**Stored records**
════════════════════

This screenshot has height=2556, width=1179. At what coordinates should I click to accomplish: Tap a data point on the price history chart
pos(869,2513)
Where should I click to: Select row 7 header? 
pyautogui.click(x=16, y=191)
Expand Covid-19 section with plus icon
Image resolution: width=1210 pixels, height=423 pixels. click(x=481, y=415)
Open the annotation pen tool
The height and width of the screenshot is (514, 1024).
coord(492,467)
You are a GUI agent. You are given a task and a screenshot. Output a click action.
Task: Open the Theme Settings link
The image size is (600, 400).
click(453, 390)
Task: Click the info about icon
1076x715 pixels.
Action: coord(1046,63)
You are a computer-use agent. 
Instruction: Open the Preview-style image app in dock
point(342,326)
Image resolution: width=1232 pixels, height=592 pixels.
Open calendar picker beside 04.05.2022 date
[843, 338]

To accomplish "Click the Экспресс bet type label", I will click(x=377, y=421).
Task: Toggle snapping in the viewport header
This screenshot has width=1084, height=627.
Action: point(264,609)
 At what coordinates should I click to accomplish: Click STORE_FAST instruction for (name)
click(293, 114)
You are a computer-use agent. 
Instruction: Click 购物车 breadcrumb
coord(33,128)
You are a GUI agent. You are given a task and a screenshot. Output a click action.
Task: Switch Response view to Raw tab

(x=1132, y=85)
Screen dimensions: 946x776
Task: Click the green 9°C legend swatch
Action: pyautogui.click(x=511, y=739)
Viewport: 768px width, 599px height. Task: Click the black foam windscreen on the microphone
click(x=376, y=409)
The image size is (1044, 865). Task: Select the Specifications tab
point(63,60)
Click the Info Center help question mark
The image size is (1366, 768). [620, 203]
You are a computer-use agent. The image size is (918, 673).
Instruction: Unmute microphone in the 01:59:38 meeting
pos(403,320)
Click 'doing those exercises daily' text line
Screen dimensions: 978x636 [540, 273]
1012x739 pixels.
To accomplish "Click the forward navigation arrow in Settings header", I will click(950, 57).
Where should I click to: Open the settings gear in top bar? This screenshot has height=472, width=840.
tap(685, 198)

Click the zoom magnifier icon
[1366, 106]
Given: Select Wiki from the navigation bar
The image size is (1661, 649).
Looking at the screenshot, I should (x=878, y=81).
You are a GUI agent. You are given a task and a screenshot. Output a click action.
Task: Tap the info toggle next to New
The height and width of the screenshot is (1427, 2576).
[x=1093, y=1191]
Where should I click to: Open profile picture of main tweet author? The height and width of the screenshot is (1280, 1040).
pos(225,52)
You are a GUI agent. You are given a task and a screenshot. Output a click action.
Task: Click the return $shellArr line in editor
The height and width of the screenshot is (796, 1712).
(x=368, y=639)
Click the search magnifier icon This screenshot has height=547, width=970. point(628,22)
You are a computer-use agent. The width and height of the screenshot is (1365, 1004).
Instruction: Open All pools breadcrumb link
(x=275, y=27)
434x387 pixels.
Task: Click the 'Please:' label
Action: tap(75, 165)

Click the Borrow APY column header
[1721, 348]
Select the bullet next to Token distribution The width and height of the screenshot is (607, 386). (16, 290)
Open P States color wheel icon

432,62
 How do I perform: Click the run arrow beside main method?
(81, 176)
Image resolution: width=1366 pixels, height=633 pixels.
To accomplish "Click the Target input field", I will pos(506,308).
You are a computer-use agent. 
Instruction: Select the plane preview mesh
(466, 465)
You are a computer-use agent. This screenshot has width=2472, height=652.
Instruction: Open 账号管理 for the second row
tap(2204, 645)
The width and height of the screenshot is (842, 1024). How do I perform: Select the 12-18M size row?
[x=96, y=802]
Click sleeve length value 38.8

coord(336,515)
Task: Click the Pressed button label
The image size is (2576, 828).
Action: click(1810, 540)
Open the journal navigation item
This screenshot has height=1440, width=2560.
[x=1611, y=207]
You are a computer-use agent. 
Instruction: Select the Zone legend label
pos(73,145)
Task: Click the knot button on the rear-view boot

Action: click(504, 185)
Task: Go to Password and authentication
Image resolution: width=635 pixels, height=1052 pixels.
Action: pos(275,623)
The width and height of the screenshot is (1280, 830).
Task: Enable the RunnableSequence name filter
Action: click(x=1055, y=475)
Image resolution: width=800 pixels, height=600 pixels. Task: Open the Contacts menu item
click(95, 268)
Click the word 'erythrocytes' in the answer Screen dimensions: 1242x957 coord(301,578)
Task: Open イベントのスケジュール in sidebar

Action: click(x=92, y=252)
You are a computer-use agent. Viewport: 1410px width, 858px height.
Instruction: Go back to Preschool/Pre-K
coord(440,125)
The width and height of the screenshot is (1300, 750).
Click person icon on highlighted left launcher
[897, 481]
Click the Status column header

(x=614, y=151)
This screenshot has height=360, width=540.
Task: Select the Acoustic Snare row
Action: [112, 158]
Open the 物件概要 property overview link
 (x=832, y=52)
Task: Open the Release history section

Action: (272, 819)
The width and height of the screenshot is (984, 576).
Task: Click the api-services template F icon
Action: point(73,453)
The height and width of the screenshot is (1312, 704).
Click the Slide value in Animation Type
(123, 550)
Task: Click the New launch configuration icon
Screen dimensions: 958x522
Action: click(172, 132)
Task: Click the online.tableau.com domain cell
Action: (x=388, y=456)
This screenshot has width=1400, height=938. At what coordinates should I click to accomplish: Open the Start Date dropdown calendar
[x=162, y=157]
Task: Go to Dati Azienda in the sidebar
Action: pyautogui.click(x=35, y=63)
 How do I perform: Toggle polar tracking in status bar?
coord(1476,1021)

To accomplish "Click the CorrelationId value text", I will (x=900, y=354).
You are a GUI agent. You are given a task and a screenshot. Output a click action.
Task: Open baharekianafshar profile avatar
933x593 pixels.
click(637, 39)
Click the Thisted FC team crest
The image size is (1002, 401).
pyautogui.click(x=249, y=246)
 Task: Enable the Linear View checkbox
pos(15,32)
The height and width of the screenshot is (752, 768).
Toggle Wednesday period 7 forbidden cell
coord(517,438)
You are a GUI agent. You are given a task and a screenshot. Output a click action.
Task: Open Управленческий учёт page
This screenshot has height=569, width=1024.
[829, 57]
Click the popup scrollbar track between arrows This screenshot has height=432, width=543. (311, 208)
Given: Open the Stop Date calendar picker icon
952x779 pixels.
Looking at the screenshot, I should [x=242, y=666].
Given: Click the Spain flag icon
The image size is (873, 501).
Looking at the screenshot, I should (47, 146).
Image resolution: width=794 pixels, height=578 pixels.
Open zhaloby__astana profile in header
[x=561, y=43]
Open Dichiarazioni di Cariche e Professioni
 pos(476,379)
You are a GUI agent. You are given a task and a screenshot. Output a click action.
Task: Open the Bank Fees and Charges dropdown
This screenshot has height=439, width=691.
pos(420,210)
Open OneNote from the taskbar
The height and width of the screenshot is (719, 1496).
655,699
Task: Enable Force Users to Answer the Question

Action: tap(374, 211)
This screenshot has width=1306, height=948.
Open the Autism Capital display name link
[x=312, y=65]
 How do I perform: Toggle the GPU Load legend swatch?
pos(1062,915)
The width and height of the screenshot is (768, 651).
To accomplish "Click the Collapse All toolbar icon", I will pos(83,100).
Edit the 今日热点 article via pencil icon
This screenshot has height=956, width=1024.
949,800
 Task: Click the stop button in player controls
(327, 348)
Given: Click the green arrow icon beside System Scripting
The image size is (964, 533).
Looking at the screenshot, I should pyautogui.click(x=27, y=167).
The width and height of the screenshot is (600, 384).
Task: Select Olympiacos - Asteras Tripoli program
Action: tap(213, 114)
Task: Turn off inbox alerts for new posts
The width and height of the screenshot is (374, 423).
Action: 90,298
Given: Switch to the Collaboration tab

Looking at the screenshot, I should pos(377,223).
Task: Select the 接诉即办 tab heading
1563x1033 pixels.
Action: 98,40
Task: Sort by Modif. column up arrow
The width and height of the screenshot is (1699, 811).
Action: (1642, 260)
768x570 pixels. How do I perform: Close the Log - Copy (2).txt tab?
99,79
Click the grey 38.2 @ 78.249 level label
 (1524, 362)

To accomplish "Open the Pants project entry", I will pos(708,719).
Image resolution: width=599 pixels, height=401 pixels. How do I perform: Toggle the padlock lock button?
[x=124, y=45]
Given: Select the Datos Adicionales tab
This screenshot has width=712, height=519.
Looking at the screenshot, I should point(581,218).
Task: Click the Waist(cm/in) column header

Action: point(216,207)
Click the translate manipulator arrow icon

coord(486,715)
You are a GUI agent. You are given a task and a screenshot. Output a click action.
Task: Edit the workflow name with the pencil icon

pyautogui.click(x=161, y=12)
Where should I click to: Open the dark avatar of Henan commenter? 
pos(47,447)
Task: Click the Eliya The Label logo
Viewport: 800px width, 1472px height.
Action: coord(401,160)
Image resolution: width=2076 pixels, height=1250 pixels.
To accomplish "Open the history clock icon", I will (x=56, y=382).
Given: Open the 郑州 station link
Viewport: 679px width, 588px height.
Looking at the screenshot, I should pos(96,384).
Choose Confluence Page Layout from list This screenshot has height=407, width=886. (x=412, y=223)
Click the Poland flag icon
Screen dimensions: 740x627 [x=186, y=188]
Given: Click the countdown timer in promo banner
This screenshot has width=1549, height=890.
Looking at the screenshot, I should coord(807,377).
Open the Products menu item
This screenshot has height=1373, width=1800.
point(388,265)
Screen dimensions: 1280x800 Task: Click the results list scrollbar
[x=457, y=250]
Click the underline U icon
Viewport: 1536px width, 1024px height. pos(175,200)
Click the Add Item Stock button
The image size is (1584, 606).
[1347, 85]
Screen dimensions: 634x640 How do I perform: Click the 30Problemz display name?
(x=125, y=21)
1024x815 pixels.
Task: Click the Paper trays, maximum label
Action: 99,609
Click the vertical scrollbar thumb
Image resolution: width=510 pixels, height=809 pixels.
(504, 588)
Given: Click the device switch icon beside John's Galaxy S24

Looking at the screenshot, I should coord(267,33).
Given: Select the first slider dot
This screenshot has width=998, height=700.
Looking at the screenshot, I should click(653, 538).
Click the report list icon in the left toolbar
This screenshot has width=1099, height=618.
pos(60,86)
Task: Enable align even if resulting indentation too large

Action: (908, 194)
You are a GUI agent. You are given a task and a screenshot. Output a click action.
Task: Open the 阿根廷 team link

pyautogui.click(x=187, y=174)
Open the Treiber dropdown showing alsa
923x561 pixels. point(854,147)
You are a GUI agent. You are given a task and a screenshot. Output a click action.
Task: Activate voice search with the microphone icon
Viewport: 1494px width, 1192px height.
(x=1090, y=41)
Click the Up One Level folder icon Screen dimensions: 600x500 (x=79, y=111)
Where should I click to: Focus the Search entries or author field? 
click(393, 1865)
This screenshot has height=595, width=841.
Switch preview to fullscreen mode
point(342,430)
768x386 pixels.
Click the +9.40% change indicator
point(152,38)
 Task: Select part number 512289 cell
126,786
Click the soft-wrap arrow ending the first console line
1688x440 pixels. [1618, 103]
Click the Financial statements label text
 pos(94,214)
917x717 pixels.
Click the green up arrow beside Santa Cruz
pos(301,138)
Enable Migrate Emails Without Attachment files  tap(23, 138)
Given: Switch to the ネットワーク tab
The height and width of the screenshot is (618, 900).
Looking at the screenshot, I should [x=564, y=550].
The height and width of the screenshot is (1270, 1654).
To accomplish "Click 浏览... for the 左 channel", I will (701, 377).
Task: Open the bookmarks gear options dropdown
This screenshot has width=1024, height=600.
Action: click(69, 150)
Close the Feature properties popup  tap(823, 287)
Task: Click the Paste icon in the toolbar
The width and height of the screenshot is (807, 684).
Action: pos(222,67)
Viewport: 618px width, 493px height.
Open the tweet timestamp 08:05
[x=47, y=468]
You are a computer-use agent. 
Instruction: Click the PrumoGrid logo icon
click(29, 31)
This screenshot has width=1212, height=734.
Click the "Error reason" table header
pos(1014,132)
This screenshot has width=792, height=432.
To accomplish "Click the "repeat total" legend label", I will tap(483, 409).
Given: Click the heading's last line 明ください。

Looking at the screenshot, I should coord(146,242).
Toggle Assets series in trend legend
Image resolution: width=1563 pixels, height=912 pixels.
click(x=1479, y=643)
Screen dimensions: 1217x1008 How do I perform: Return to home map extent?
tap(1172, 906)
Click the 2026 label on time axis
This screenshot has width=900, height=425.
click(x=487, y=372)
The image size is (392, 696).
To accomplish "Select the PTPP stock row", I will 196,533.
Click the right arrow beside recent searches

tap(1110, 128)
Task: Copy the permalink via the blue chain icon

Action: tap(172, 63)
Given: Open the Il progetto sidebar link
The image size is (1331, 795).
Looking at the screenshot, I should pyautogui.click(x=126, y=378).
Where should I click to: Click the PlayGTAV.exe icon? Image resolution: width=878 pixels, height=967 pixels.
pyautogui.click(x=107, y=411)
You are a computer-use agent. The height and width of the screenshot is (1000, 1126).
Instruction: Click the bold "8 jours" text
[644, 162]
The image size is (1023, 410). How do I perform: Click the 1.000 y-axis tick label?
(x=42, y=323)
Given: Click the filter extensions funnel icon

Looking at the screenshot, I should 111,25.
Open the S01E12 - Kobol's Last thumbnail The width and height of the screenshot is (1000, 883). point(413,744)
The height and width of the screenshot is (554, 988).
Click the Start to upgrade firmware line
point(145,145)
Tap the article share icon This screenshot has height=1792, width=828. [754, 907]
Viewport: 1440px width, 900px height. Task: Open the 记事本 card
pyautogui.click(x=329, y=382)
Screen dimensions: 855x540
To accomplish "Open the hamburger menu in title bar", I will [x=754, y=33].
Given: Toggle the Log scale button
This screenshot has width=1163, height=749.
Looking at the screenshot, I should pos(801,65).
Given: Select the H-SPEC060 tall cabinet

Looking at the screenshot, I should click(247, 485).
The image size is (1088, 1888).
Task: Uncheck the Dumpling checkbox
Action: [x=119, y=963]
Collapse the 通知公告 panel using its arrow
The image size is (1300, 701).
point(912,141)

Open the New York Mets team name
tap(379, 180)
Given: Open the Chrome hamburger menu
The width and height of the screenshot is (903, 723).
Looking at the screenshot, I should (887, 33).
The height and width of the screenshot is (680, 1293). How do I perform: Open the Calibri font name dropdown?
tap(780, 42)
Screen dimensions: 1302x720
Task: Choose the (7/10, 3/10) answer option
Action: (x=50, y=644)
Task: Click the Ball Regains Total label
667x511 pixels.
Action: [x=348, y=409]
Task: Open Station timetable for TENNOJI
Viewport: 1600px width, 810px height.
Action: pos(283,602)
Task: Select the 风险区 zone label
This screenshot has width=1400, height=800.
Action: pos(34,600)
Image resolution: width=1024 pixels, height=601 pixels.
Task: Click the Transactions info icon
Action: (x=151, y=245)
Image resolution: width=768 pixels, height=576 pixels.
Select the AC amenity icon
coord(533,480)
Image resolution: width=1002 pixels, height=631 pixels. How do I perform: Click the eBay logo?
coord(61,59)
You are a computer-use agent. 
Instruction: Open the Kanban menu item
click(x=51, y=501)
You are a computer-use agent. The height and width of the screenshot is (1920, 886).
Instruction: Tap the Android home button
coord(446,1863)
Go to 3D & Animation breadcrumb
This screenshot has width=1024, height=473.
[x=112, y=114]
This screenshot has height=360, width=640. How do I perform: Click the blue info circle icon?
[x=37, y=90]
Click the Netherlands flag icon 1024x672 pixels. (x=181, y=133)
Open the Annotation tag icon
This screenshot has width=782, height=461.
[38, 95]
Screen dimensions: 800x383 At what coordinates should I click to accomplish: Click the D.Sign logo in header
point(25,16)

════════════════════

Start with the line above that contains "Task: Click the New launch configuration icon" and stop after the line that contains "Task: Open baharekianafshar profile avatar". Output those lines exactly, and only those.

**Task result**
Task: Click the New launch configuration icon
Screen dimensions: 958x522
Action: click(172, 132)
Task: Click the online.tableau.com domain cell
Action: (x=388, y=456)
This screenshot has width=1400, height=938. At what coordinates should I click to accomplish: Open the Start Date dropdown calendar
[x=162, y=157]
Task: Go to Dati Azienda in the sidebar
Action: pyautogui.click(x=35, y=63)
 How do I perform: Toggle polar tracking in status bar?
coord(1476,1021)

To accomplish "Click the CorrelationId value text", I will (x=900, y=354).
You are a GUI agent. You are given a task and a screenshot. Output a click action.
Task: Open baharekianafshar profile avatar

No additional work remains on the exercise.